Fotografien und Texte von Sean Gallup

mkk

Am Sonntag den 29, September habe ich die Ausstellung „Rechtsextreme Gewalt in Deutschland von 1990 bis 2013“ im Dortmunder Museum für Kunst und Kulturgeschichte besucht und möchte euch meine Eindrücke schildern. Dort werden noch bis zum 27. Oktober insgesamt 21 Bilder von Sean Gallup ausgestellt, die mit einem dazugehörigen wirklich guten Begleitheft, die Geschichten hinter den Fotos erzählen.

Beim betreten des wirklich kleinen Bereichs der Ausstellung machte sich bei mir erst mal Ernüchterung breit. Erwartet hatte ich etwas Anderes, etwas Größeres. Wie falsch mein erster Eindruck war, soll dieser Bericht vermitteln.

Die Bilder sind fortlaufend nummeriert und in dem Begleitheft findet sich zu jedem Bild die dazugehörige Geschichte. Und das sind eindrückliche, teils extreme Geschichten, die tief berühren. Von Opfern und von Tätern. Von Einsichten, von Reue und von Hilflosigkeit.

Da ist der Imbissbudenbesitzer, der bei einem Brandanschlag seinen Imbissstand verlor und Mithilfe von lokalen Behörden und Opferverbänden, die Spenden für ihn sammelten, seine Imbissbude wieder aufbauen konnte. Er sagt: „Irgendwas stimmt nicht mit der Politik“. Oder die von Bernd „Stippi“ Köhler, der nach einem Faustschlag und darauf folgend mehreren Fußtritten gegen den Kopf von Sven P. verstarb. Um die Tat zu verwischen, versuchte Sven die Leiche zu verbrennen.

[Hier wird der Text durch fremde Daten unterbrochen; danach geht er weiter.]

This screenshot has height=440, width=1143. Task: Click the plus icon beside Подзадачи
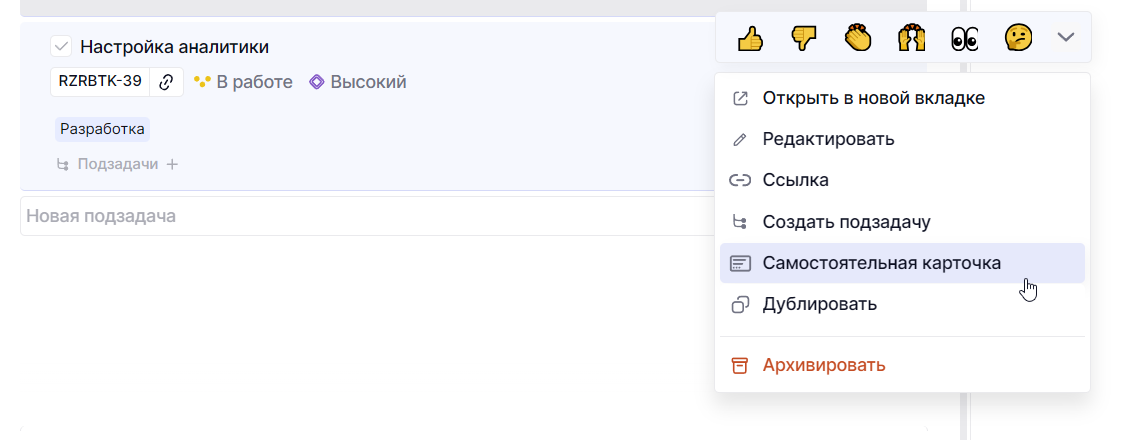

Auch die Geschichte einer Aussteigerin wird erzählt. Wie sie in die Szene geriet, was sie dort erlebt und empfunden hatte. Wie sie langsam merkte, dass irgendwas nicht richtig war und schließlich, während eines Aufenthaltes in U-Haft in Kontakt mit „Exit Deutschland“ kam, die ihr dabei halfen, endgültig aus der Szene auszusteigen.

Die Morde der „NSU“ werden ebenfalls thematisiert. Gallup schreibt hierzu: „Die Morde stellen eine neue, tragische und mörderische Dimension rechter Gewalt in Deutschland das und werden wohl als eines der dunkelsten und beschämendsten Kapitel in der Geschichte der deutschen Strafverfolgungsbehörden eingehen“.

Das sind vier Beispiele für die Geschichten zu den Bildern, die er mit seinen Texten in dem Begleitheft eindrucksvoll schildert. Er gibt keine Antworten. Einer der Gründe, warum ich das Museum nachdenklich und mit einem beklemmenden Gefühl nach zwei Stunden verlassen habe.

Einen Kritikpunkt habe ich allerdings. Ich finde es sehr schade, dass der Mord aus dem Jahr 2005 an „Schmuddel“ alias Thomas Schulz nicht thematisiert wurde. Wäre damit doch ein direkter Bezug zum Jetzt möglich gewesen. Sein Mörder Sven K. sitzt aktuell vorm Landgericht Dortmund im sogenannten Hirsch-Q-Prozess auf der Anklagebank. Dort wird der Überfall einer Gruppe von Nazis auf das Dortmunder Szenelokal verhandelt. An dem unter anderem auch Sven K. und sein Bruder beteiligt gewesen sein sollen.